_EXTRAIT DU DOCUMENT:_
La décision du procureur général des États-Unis, William Barr, d’encourager les procureurs fédéraux à se pencher activement sur des allégations de fraude électorale est « politique » et « partisane », et vise à soutenir Donald Trump dans sa campagne pour tenter de renverser le résultat annoncé de l’élection présidentielle. Elle n’a cependant pratiquement aucune chance de priver le président désigné, Joe Biden, de sa victoire, explique un ancien conseiller juridique à la Maison-Blanche.

Marc Thibodeau
Marc Thibodeau La Presse

« Le département de la Justice ne doit pas être utilisé pour favoriser la cause d’un candidat particulier dans le cadre d’une élection présidentielle », dit Richard Painter, professeur de droit de l’Université du Minnesota, qui a servi comme conseiller juridique à la Maison-Blanche dans les dernières années de la présidence de George W. Bush.

Il paraît peu probable, affirme-t-il, que le FBI décide « de jouer le jeu » et enquête de façon énergique à ce stade du processus électoral sur des allégations de fraude lancées sans preuves substantielles par le camp républicain, ce qui limite la capacité d’action des procureurs fédéraux à ce sujet.

Le professeur s’inquiète de la possibilité que l’intervention du procureur général contribue à miner la confiance de la population américaine envers le système électoral.

Un sondage paru mardi dans Politico indique que 70 % des républicains considèrent que l’élection n’a pas été équitable, contrairement à 35 % avant la tenue du vote.

M. Barr a envoyé lundi une note aux procureurs fédéraux dans laquelle il relève que la pratique traditionnelle, en matière d’allégations de fraude électorale, est généralement d’attendre que les résultats aient été certifiés par les autorités des États concernés avant d’enquêter pour éviter d’influer sur le processus.

Cette approche « passive » marquée par une intervention tardive peut cependant mener à des situations « où des inconduites électorales ne peuvent de façon réaliste être corrigées », a-t-il souligné en prévenant les procureurs d’écarter d’emblée toute allégation « fantaisiste » ou « invraisemblable ».

Le responsable de la division des crimes électoraux du département de la Justice, Richard Pilger, a démissionné de son poste en réaction à l’annonce de la nouvelle politique.

Dans un courriel envoyé à ses collègues, il a relevé qu’elle rompait avec une pratique « de non-interférence » vieille de 40 ans concernant la période précédant la certification des résultats par les autorités locales.

_DONNÉES SOURCES:_
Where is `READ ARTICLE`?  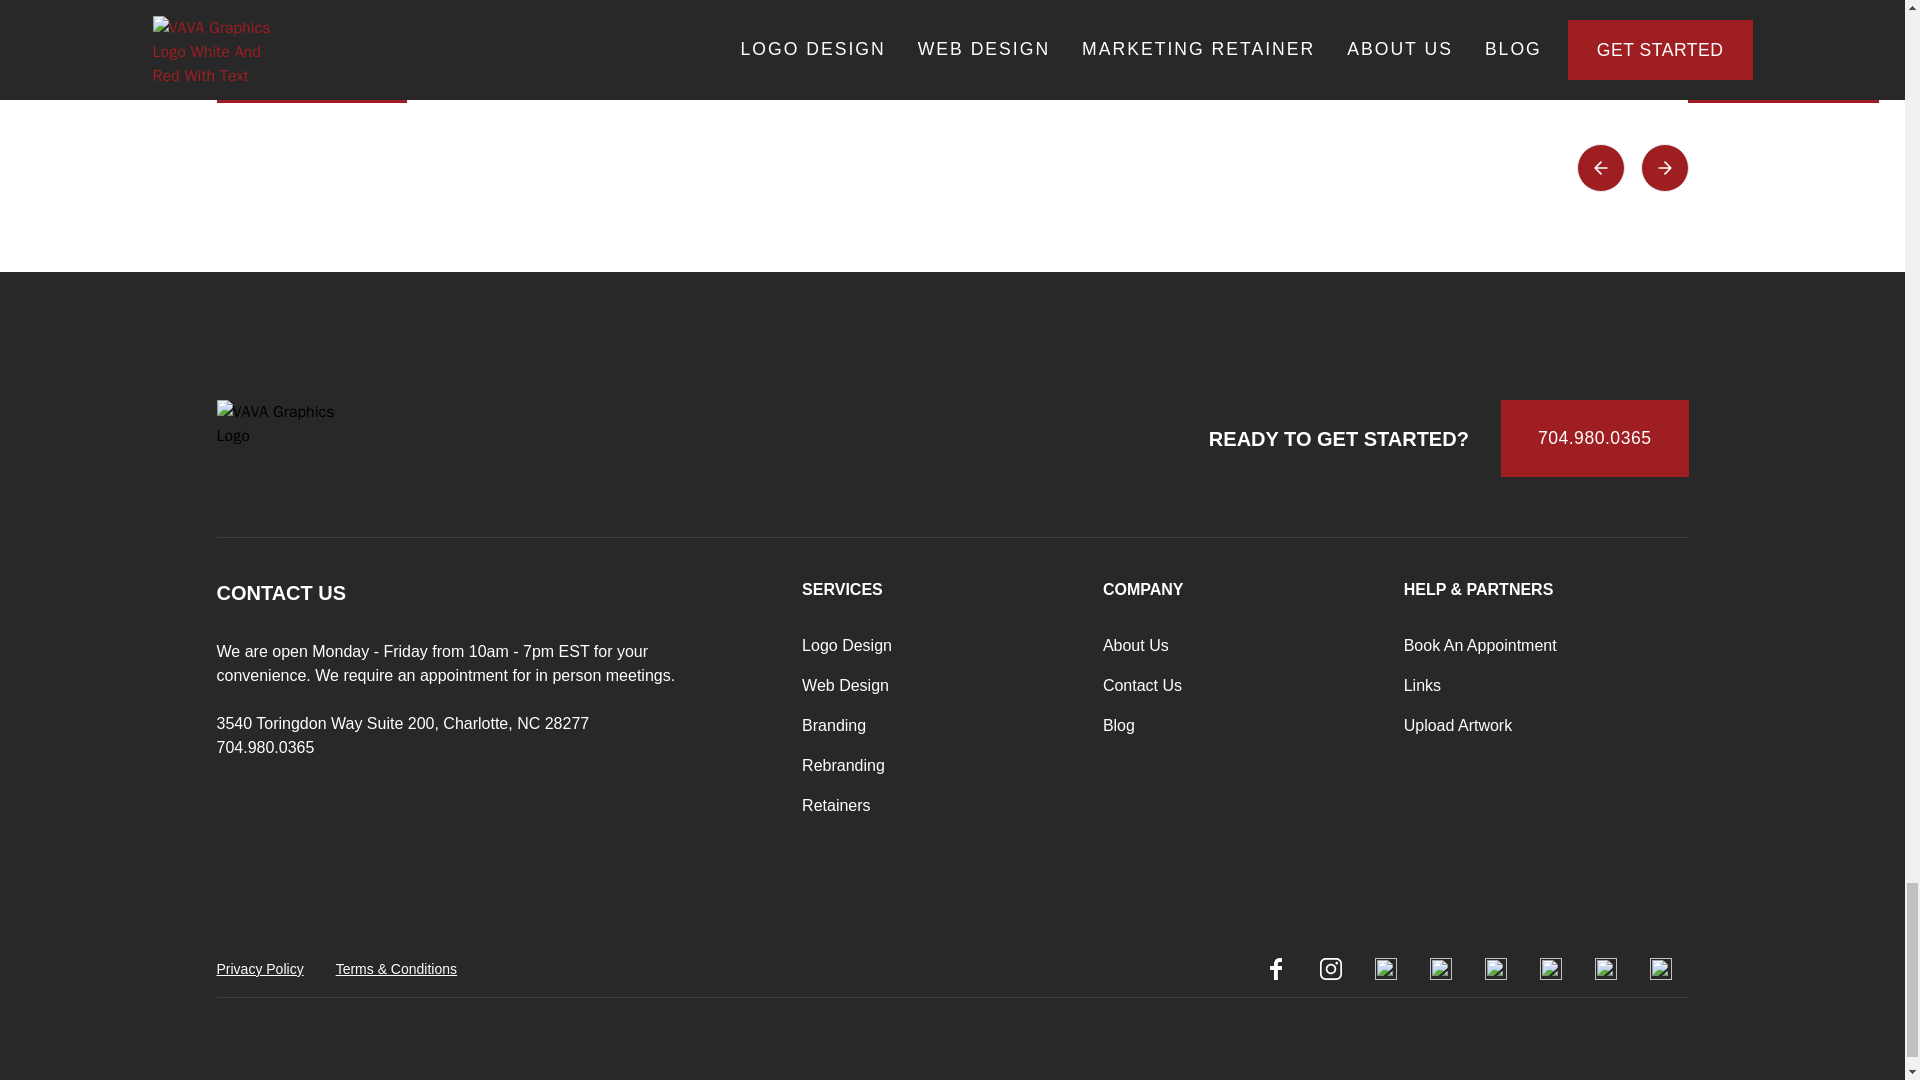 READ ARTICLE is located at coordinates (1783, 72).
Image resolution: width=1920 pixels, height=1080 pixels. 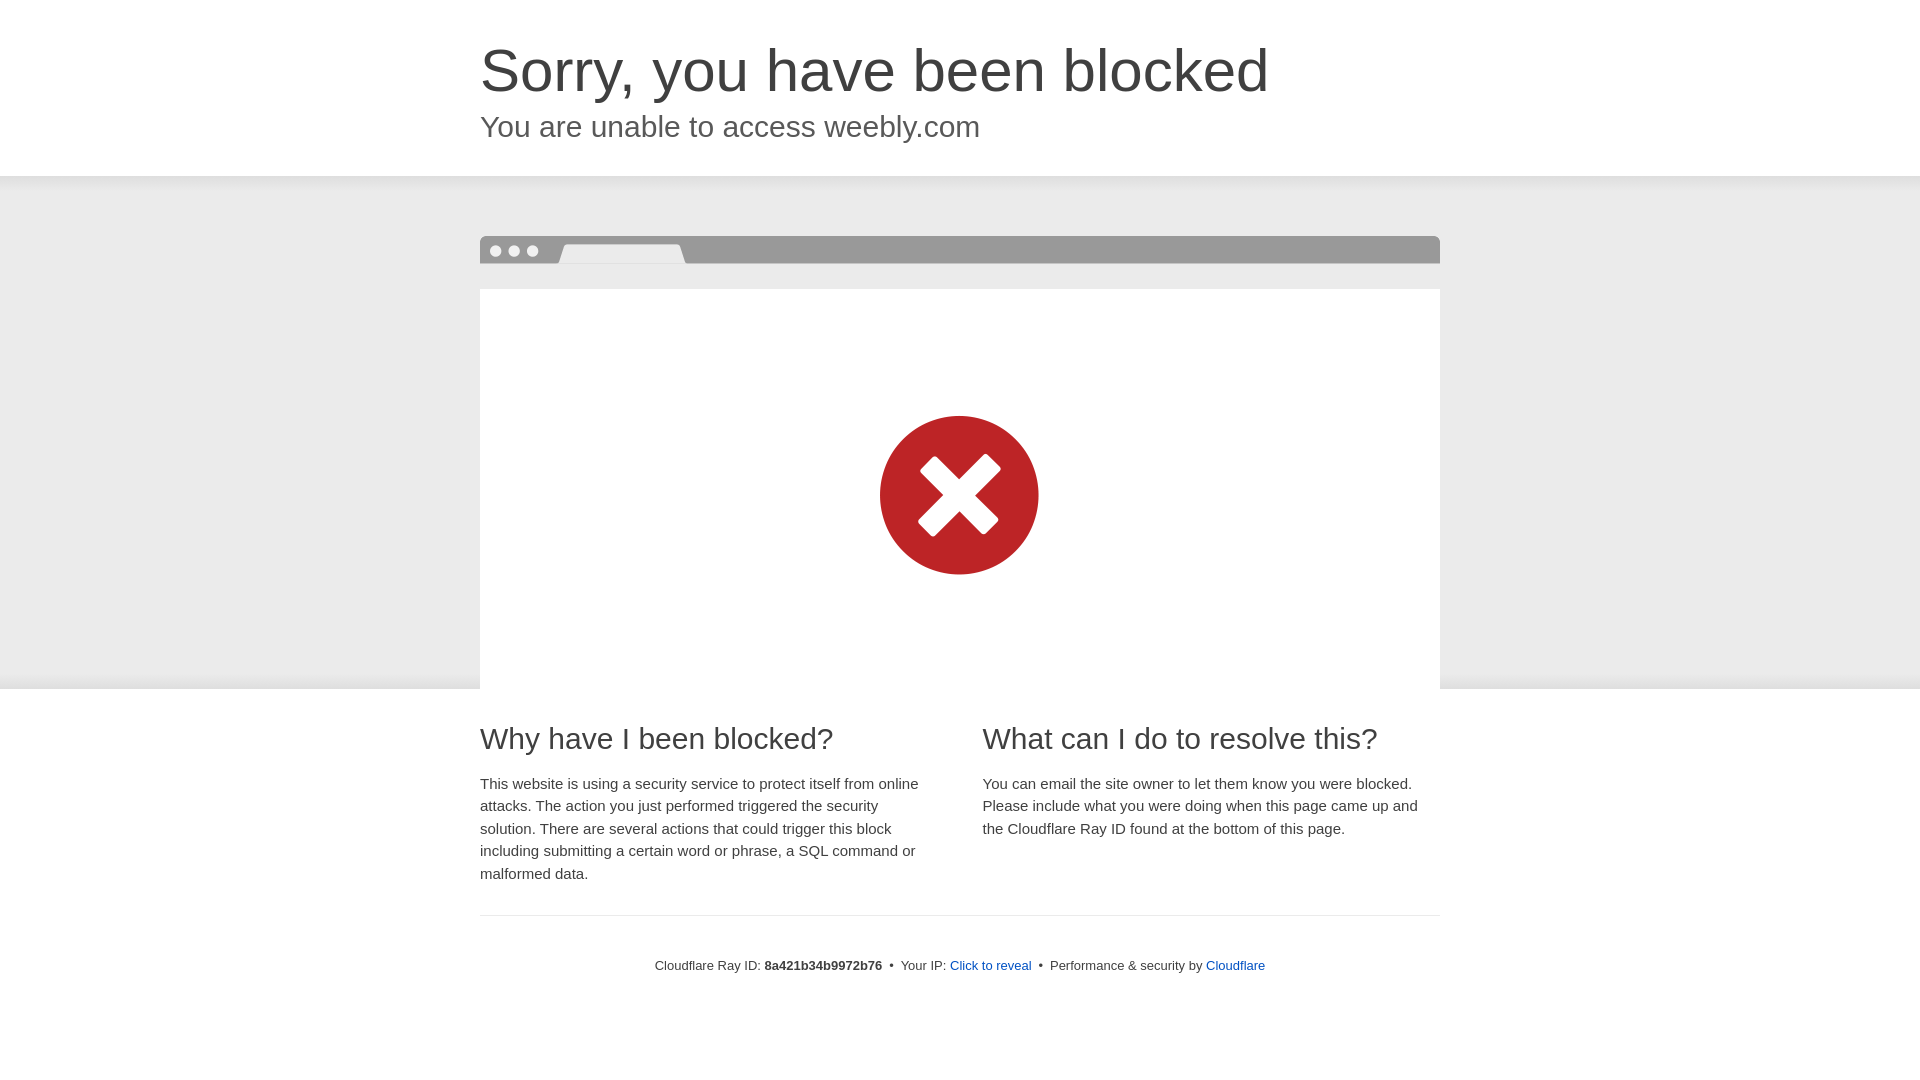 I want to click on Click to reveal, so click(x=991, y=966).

_LISTE DES TÂCHES:_
[1] D'après l'extrait, quelle fonction Richard Pilger occupait-il avant sa démission ?
[2] Transcrivez sans aucune modification tout le passage de l'extrait allant de « La décision du » jusqu'à « George W. Bush. ».
Les données constituent un matériau indépendant de l'extrait.

_CORRIGÉ DE L'EXERCICE:_
[1] Il était responsable de la division des crimes électoraux du département de la Justice.

[2]
La décision du procureur général des États-Unis, William Barr, d’encourager les procureurs fédéraux à se pencher activement sur des allégations de fraude électorale est « politique » et « partisane », et vise à soutenir Donald Trump dans sa campagne pour tenter de renverser le résultat annoncé de l’élection présidentielle. Elle n’a cependant pratiquement aucune chance de priver le président désigné, Joe Biden, de sa victoire, explique un ancien conseiller juridique à la Maison-Blanche.

Marc Thibodeau
Marc Thibodeau La Presse

« Le département de la Justice ne doit pas être utilisé pour favoriser la cause d’un candidat particulier dans le cadre d’une élection présidentielle », dit Richard Painter, professeur de droit de l’Université du Minnesota, qui a servi comme conseiller juridique à la Maison-Blanche dans les dernières années de la présidence de George W. Bush.